DATA SUPPLIED.
---*---

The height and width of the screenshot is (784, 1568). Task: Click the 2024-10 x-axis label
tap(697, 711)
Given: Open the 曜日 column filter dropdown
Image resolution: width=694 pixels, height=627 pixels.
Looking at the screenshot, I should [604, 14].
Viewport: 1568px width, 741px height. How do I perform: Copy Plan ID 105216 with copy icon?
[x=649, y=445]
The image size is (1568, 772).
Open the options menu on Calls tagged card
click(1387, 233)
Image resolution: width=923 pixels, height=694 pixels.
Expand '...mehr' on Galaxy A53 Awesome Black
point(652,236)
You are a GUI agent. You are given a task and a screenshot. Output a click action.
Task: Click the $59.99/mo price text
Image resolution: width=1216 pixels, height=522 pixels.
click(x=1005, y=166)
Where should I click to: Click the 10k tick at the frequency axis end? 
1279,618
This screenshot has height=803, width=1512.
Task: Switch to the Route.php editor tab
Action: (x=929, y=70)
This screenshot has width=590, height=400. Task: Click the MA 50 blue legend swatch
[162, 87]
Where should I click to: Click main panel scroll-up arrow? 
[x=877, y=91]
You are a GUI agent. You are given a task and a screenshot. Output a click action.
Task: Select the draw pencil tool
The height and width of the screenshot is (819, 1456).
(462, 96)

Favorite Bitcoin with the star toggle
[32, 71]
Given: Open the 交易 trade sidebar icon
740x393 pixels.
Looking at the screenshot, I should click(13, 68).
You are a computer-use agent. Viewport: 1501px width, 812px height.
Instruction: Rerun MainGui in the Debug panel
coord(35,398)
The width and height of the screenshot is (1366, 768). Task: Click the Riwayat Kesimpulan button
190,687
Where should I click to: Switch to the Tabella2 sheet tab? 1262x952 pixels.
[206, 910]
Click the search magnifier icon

---*---

DIRECTIONS FOR THIS TASK. Extract everything from the line containing "You are a computer-use" down to the end of the items above, and reproduce those lines exactly.

EXERCISE ANSWER.
You are a computer-use agent. Viewport: 1501px width, 812px height.
Instruction: Rerun MainGui in the Debug panel
coord(35,398)
The width and height of the screenshot is (1366, 768). Task: Click the Riwayat Kesimpulan button
190,687
Where should I click to: Switch to the Tabella2 sheet tab? 1262x952 pixels.
[206, 910]
Click the search magnifier icon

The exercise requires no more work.